By 5 weeks, improvement was noted after taking dexamethasone 8 mg daily, but he never started mycophenolate due to concerns of side effects. The rash was now macular with mixed areas of erythema and variable hyperpigmentation. Previous bullae and papules had resolved. At week 10, the patient had self-tapered off of dexamethasone as the rash appeared to be inactive.

Six months later, the patient presented with a recurrence of his LPP that now included papulovesicles on the face and neck as well as his typical lichenoid lesions on the distal extremities (Fig 2). Given his preference for a non-steroidal treatment, he was started on dupilumab with a loading dose of 600 mg and then 300 mg every other week. Four weeks later, complete clearance of the face was observed with some remaining papules on the arms, neck, and legs. After 15 weeks on dupilumab, patient was completely clear (Fig 3, A and B). Patient self-discontinued dupilumab and has remained clear for 4 months now since his last dose of dupilumab.

Fig 2.

Fig 2

New papulovesicular eruption on the face.

Fig 3.

Fig 3

A, Face completely clear after 15 weeks of dupilumab; (B) feet completely clear after 15 weeks of dupilumab.

Discussion

LPP is a rare autoimmune condition with an estimated prevalence of 1 per 1,000,000 patients.1 Current recommended treatments include topical and systemic corticosteroids, dapsone, and acitretin, but an optimized therapy algorithm is yet to be established. The use of biologics as a form of treatment for LPP has yet to be explored in the literature until recently.

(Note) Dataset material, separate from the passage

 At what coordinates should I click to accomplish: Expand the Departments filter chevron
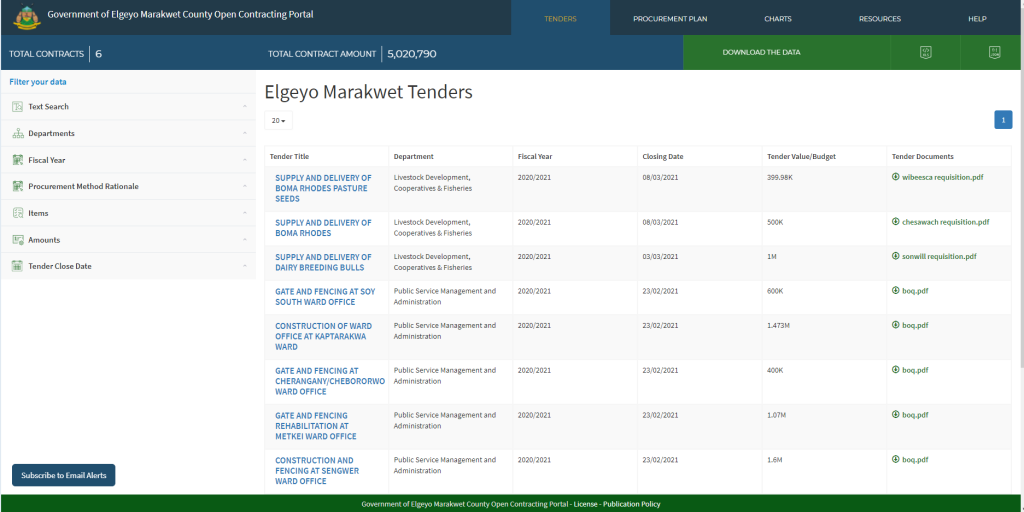[x=244, y=133]
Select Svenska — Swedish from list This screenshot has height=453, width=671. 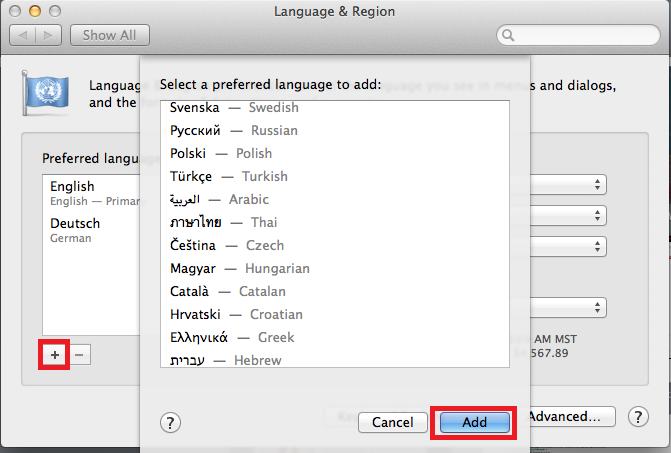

Dupilumab targets the alpha subunit of the IL-4 receptor, thus downregulating the inflammatory effects of the IL-4 and IL-13 cytokine pathways.2 Notably, several cases of BP, a close relative of LPP, were reported to be successfully treated with dupilumab.5 It is theorized that dupilumab improved these cases of BP through the downregulation of IL-4, IL-13, IgE, and eosinophils, although it is hard to say if these same mechanisms are at play with LPP without further investigation of this disease’s pathogenesis.

To our knowledge, this is the first reported case of LPP being successfully treated with dupilumab. While this is a single case report, we have demonstrated convincingly that dupilumab as monotherapy was able to successfully treat this patient’s LPP. Because this is a single case report, further studies are warranted to substantiate our findings, including what the optimal duration of treatment is since LPP tends to have a less protracted course than BP. Given that LPP has traditionally been treated with broadly acting immunosuppressants, more targeted therapies such as dupilumab will be a welcome addition to our armamentarium.

Conflicts of interest

None disclosed.

Footnotes

Funding sources: None.

IRB approval status: Not applicable.

Patient consent: Consent for the publication of all patient photographs and medical information was provided by the authors at the time of article submission to the journal stating that all patients gave consent for their photographs and medical information to be published in print and online and with the understanding that this information may be publicly available.